Parlamento alemão aprova monumento a vítimas judaicas do holocausto
Berlim, 25 (AE-AP) - O Parlamento alemão aprovou nesta sexta-feira (25) a construção de um memorial às vítimas judaicas do Holocausto no antigo coração de Berlim, entre a Porta de Brandenburgo e a Praça de Potsdam, meio século depois do nascimento da República Federal da Alemanha.
A câmara baixa do parlamento (Bundestag) votou a decisão por ampla maioria: dos 559 deputados presentes, 439 votaram a favor, 115 contra e cinco se abstiveram.
Em relação aos projetos de construção, 314 parlamentares votaram a favor do plano apresentado pelo arquiteto norte-americano Peter Eisenmann e 209 preferiram o projeto do teólogo protestante alemão Richard Schroeder.
O projeto de Eisenmann prevê a construção de uma espécie de "labirinto" com 2.700 monumentos de cimento com uma altura entre três e quatro metros cada. Segundo o arquiteto, os monumentos cobrirão uma área de 20.000 metros quadrados, o dobro de um estádio de futebol, e deverão dar a impressão de um campo de trigo com as espigas ao vento.
Com uma decisão que provavelmente gerará novas polêmicas, os parlamentares alemães decidiram também que o monumento de Berlim será erguido para recordar exclusivamente os judeus da Europa que morreram durante o regime nazista, como queria a comunidade judaica.
Ficam excluídos da comemoração os ciganos, os homossexuais e os opositores do regime nazista.
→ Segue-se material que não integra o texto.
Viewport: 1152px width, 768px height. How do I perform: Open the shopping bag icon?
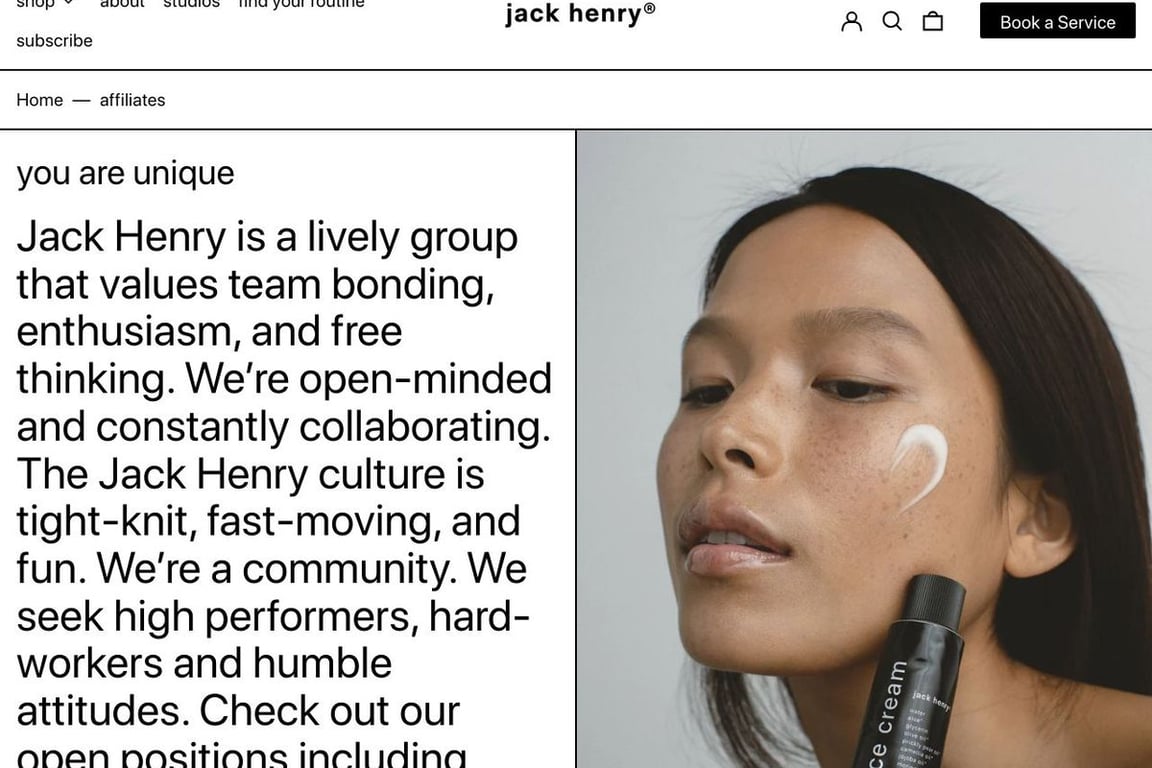click(x=932, y=21)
Mesmo entre os judeus alemães, havia controvérsias após a votação. Enquanto Michel Friedman defendia a decisão de dedicar o memorial apenas para os judeus, outros membros do Conselho Central de Judeus da Alemanha desejavam o oposto.
Salomon Korn disse que o parlamento perdeu "a grande chance histórica" de reconhecer todos os grupos de vítimas dos nazistas. Ele disse a um jornal de Berlim que um monumento em homenagem apenas às vítimas judaicas criaria a impressão de algumas vítimas foram mais importantes que outras.